A machine-rendered reading of the paper's core claim, the machinery that carries it, and where it could break.
Core claim
GoAT-X models the auditing process as a Graph of Auditing Thoughts that explicitly mirrors human expert decomposition of security logic across multi-contract dependencies. By anchoring every reasoning step in statically extracted data flows and directly linking abstract security properties to concrete code implementations, the framework confines semantic exploration to well-defined structural and state boundaries. Within those boundaries it treats missing constraints and adversarial bypass paths in cross-chain token logic as primary targets and dynamically explores reasoning paths to locate exploitable semantic gaps.
What carries the argument
The Graph of Auditing Thoughts, a structure that decomposes security properties, links them to static data flows, and constrains LLM reasoning inside explicit structural and state boundaries to expose missing constraints in cross-chain logic.
Load-bearing premise
Anchoring LLM reasoning in statically extracted data flows and linking abstract security properties to concrete code implementations is enough to keep semantic reasoning inside structural boundaries and prevent hallucinations while finding all exploitable gaps.
What would settle it
Apply GoAT-X to a set of cross-chain contracts containing a newly discovered semantic vulnerability absent from the original benchmark and check whether it identifies the exact gap without generating hallucinated paths or false negatives.
Figures
read the original abstract
Cross-chain bridges, the critical infrastructure of the multi-chain ecosystem, have become a primary target for attackers, resulting in over $2.8 billion in losses due to subtle implementation flaws. Existing defenses, such as bytecode-level static analysis, are ill-equipped to handle the semantic complexity of cross-chain interactions, while LLM-based approaches, which can understand source code, struggle with hallucinatory reasoning over complex, multi-contract dependencies. In this paper, we propose GoAT-X, a framework that shifts automated cross-chain smart contract codebases auditing from heuristic pattern matching toward systematic first-principles verification. GoAT-X structures the audit process as a Graph of Auditing Thoughts, explicitly mirroring how human experts decompose, reason about, and validate security logic. By anchoring LLM reasoning in statically extracted data flows and explicitly linking abstract security properties to concrete code implementations, the framework constrains semantic reasoning within well-defined structural and state boundaries. Within this constrained space, GoAT-X treats missing constraints and adversarial bypass paths in cross-chain logic as first-class vulnerability targets and dynamically explores reasoning paths to identify exploitable semantic gaps. We evaluate GoAT-X on a comprehensive benchmark covering all known cross-chain token transaction attacks. GoAT-X achieves 92% recall on fine-grained audit points and 95% coverage of vulnerable projects, while identifying 117 confirmed risks in the wild with low operational cost, establishing a new standard for scalable, logic-driven cross-chain security.
Editorial analysis
A structured set of objections, weighed in public.
Referee Report
Summary. The paper proposes GoAT-X, a framework that structures cross-chain smart contract auditing as a Graph of Auditing Thoughts. It anchors LLM reasoning in statically extracted data flows and explicit links from abstract security properties to concrete code, treating missing constraints and bypass paths as first-class targets. The central claim is that this constrained reasoning identifies exploitable semantic gaps in cross-chain token logic more reliably than pure static analysis or unconstrained LLMs. Evaluation on a benchmark of known attacks reports 92% recall on fine-grained audit points, 95% coverage of vulnerable projects, and 117 confirmed risks discovered in the wild at low cost.
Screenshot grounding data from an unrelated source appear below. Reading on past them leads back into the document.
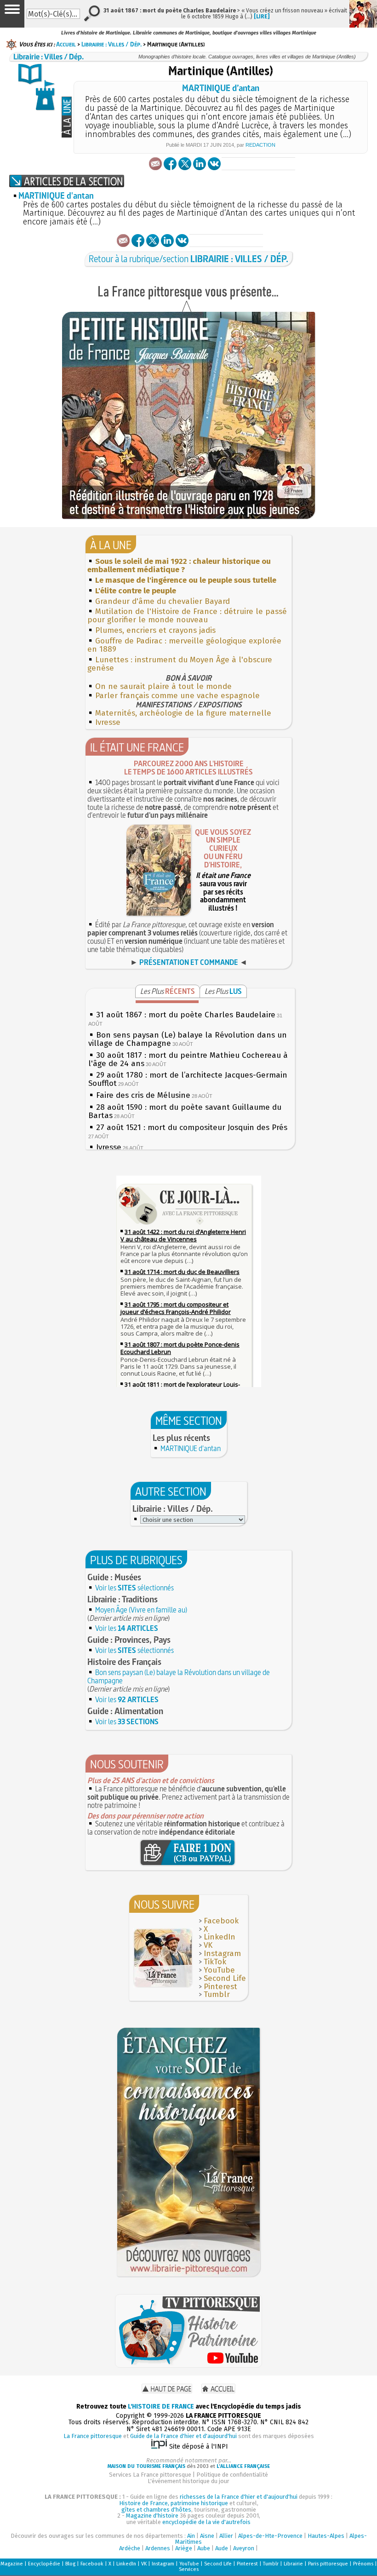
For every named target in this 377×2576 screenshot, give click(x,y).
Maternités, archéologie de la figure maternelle (183, 713)
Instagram (222, 1953)
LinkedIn (219, 1937)
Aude (221, 2548)
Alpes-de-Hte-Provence (270, 2535)
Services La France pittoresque (150, 2474)
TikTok (215, 1962)
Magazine (11, 2564)
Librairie (293, 2564)
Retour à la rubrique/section (188, 258)
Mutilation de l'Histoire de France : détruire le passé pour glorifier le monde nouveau (187, 616)
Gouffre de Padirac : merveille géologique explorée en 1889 (184, 645)
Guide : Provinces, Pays (129, 1640)
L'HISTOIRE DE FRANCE (161, 2406)
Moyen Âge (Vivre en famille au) (141, 1610)
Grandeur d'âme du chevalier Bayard (162, 601)
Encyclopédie (44, 2564)
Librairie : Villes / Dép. (111, 44)
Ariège (183, 2548)
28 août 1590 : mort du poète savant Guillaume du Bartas (184, 1111)
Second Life (225, 1978)
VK (208, 1945)
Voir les (126, 1628)
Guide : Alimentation (125, 1711)
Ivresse (107, 722)
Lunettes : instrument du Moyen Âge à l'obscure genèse (179, 664)
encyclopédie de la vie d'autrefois (206, 2522)
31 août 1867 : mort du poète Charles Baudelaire (185, 1015)
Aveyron (243, 2548)
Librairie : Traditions (122, 1599)
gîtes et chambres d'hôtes (156, 2509)
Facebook (221, 1921)
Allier (226, 2535)
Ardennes (157, 2548)
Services (189, 2569)
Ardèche (129, 2548)
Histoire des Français (124, 1662)
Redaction (260, 145)
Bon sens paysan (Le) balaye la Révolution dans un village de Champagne (178, 1676)
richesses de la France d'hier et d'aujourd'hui (238, 2496)
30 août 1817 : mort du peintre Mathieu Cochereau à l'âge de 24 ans (188, 1059)
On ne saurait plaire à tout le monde (163, 686)
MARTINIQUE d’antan (220, 88)
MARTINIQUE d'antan (56, 195)
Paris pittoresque (328, 2564)
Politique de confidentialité (232, 2474)
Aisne (207, 2535)
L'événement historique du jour (188, 2481)
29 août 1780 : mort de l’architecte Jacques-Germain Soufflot (187, 1079)
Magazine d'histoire (152, 2515)
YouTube (219, 1970)
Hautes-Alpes (326, 2535)
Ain (191, 2535)
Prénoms (363, 2564)
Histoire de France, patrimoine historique (173, 2503)
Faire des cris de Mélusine (143, 1095)
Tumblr (217, 1994)
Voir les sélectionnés (134, 1588)
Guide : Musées (114, 1577)
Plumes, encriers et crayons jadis (155, 630)
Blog (70, 2564)
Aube (203, 2548)
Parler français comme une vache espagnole (177, 695)
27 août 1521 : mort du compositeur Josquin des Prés (191, 1127)
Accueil (66, 44)
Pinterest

Significance. If the evaluation methodology and static-extraction assumptions hold, GoAT-X would represent a meaningful advance in scalable, logic-driven auditing of cross-chain bridges, directly addressing the $2.8B loss history by moving beyond heuristic pattern matching. The combination of static grounding with structured LLM exploration is a promising direction, but its impact depends on whether the reported recall and risk counts are reproducible and generalizable beyond the evaluated set.
major comments (3)
- [Abstract / Evaluation] Abstract and Evaluation section: the reported 92% recall, 95% coverage, and 117 confirmed risks are presented without any description of benchmark construction, ground-truth labeling process, risk-confirmation criteria, or statistical controls for false positives. This absence prevents assessment of whether the metrics support the claim that GoAT-X outperforms prior approaches.
- [Framework / Abstract] Framework description (implicit in abstract): the central assumption that statically extracted intra-contract data flows plus property-to-code linking sufficiently bound LLM reasoning to find all exploitable semantic gaps is load-bearing for the 92% recall claim. Cross-chain token logic routinely involves inter-chain message formats, oracle attestations, and multi-hop state transitions that are not resident in any single contract's bytecode or CFG; if the static extractor omits these, the graph leaves the LLM unconstrained on precisely the distributed aspects that have caused past exploits.
- [Abstract] Abstract: the claim that GoAT-X 'establishes a new standard' rests on the 117 confirmed risks and low operational cost, yet no comparison table or baseline numbers (e.g., against existing static tools or other LLM auditors) are referenced, making the 'new standard' assertion unsupported by the provided evidence.
minor comments (2)
- [Abstract] The abstract uses 'Graph of Auditing Thoughts' without an initial definition or acronym expansion on first use.
- [Abstract] No mention of limitations, failure modes, or scope restrictions (e.g., which cross-chain protocols or token standards are covered).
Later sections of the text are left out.